When I've caught pigeons I was concerned about, I found that sometimes I had to quickly drop a soft towel or cloth over them. It may sound unnerving for the bird, but when they are enclosed like that, the ones I caught tend not to struggle like they would if I just try picking them up 'barehanded' - it's only for a few seconds, anyway, until I get them into a high-sided cardboard box (though now I have a purpose-made pigeon carrier) for transport to the bird hospital.

John


----------



## fred2344 (Jan 9, 2002)

Mary,
I still feel that if you wait until dark and quietly go out and make a very fast, two hand grab for her, you may be successful without really panicking the other birds.


----------



## maryco (Apr 1, 2002)

I will do that tonight and hopefully i can catch her, although i will have to go out the window since the door makes too much noise...

Thanks

[This message has been edited by maryco (edited June 24, 2002).]


----------



## fred2344 (Jan 9, 2002)

Mary,
This attempt may fail but please go through the door.
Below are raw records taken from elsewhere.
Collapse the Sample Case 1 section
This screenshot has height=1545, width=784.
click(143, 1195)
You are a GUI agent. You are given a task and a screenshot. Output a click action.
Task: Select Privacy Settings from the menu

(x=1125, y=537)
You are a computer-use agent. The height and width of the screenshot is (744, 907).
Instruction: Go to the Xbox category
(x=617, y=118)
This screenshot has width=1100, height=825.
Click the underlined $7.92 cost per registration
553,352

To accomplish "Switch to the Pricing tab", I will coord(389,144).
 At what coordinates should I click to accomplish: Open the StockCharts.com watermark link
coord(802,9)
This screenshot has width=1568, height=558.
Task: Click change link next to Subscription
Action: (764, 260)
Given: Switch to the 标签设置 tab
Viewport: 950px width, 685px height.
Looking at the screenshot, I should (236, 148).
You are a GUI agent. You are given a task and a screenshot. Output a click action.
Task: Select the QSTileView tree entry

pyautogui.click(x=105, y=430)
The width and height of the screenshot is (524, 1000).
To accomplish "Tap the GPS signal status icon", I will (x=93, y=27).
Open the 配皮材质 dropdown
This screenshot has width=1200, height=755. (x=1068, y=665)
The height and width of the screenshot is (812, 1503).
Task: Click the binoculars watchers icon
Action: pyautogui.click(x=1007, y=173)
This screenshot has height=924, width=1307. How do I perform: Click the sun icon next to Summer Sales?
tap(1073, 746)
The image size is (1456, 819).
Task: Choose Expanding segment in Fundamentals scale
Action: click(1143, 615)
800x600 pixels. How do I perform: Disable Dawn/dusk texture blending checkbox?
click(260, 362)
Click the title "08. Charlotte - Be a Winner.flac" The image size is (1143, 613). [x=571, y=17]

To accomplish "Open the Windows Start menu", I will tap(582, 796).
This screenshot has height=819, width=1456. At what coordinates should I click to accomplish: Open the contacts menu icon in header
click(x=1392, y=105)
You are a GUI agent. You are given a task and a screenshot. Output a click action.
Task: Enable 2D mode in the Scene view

You might hurt yourself using the window.
If it's dark, the pigeons will probably not fly.


----------



## maryco (Apr 1, 2002)

It's alright!









I am used to going through the window since i do it alot if there is a nest blocking the door....


----------



## fred2344 (Jan 9, 2002)

Well, just be careful.


----------



## maryco (Apr 1, 2002)

hello

I went out yesterday night and as soon as i stuck my head out the window the i sat on the window... they noticed me and all flew away...
She is not interested in food so i will have to think of something else..


----------



## fred2344 (Jan 9, 2002)

You tried and that is more than a great many other people would do. You aren't going to be able to save all those that need the help and I'm not sure that this one can be gotten in time. 
If you're unable to get her, I know how badly that feels. I go through this all the time and never get used to it.


----------



## maryco (Apr 1, 2002)

I didn't see her all day since last night, she roosts here with her 2 siblings so if she doesn't come tonight i don't think she will ever come.....If she returnes i will try again and hopefully i will be able to catch her.

Thanks for all the help!

Mary

[This message has been edited by maryco (edited June 25, 2002).]


----------



## Guest (Jun 25, 2002)

Mary,
Is there any way you could use a fishing net? Just an thought.
Russ.


----------



## maryco (Apr 1, 2002)

Thanks for trying to help









She didn't come back though....








It's also very hard for me to get close to her since i have soooooooo many other birds around and if i make one wrong move they all fly away including her.

Mary


----------



## maryco (Apr 1, 2002)

SHE JUST CAME BACK TO ROOST!!!
It is still light outside..
I don't know what i will do yet but i am thinking of something.....









Mary


----------



## turkey (May 19, 2002)

Go Mary! Go Mary! Go Mary!
We are routing for you!
Can you hear us?

Julie


----------



## maryco (Apr 1, 2002)

Thanks Julie!!!









I really wish i can catch her...this is making me nuts!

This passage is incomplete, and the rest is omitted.